Marathon running crossed a threshold athletes had debated for decades when Kenya’s Sabastian Sawe finished the London Marathon on April 26 in 1 hour, 59 minutes and 30 seconds — the first officially ratified sub-two-hour marathon in history.
Sawe, 31, shattered the previous men’s world record by 65 seconds. That mark of 2:00:35 was set by Kenya’s Kelvin Kiptum at the 2023 Chicago Marathon. Sawe surged into record territory over the final 10 kilometers, with only Ethiopia’s Yomif Kejelcha able to stay close. Kejelcha finished in 1:59:41 for second, becoming the second athlete to run sub-two hours in an official race. Uganda’s Jacob Kiplimo took third in 2:00:28, also faster than Kiptum’s former record, meaning the entire podium surpassed what had been the all-time standard that same morning.
The ratification matters. Eliud Kipchoge ran 1:59:40 during the 2019 INEOS 1:59 Challenge in Vienna, but World Athletics did not count it as a record because it relied on rotating pacing teams outside standard rules. Sawe’s run came in an open mass-participation event that met every eligibility requirement. Kipchoge praised Sunday’s results as proof that human potential is still being discovered, and credited the Vienna effort as the demonstration that the barrier was reachable.
Sawe ran the second half of the London course in 59:01. He also won London in 2025 in 2:02:27, trimming nearly three minutes from his own course best in one year.
In the women’s race, Ethiopia’s Tigst Assefa defended her London title in 2:15:41, breaking her own women’s-only marathon world record of 2:15:50 from London 2025. Kenya’s Hellen Obiri ran a personal best of 2:15:53 for second, and compatriot Joyciline Jepkosgei took third in 2:15:55 — the first time three women had broken 2:16 in a single marathon.

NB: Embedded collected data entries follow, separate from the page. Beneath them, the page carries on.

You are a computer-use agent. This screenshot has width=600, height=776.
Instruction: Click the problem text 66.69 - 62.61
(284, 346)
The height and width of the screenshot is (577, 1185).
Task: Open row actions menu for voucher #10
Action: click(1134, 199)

Wofford College’s cross country and track programs, which train and compete at Milliken Park in Spartanburg, now have a new ceiling to reference in the sport. Wofford hosts the Eye Opener Invitational at Milliken Park each August, part of a distance running tradition reshaped by the 1:59:30 barrier from the elite level down to collegiate programs competing in the Southern Conference.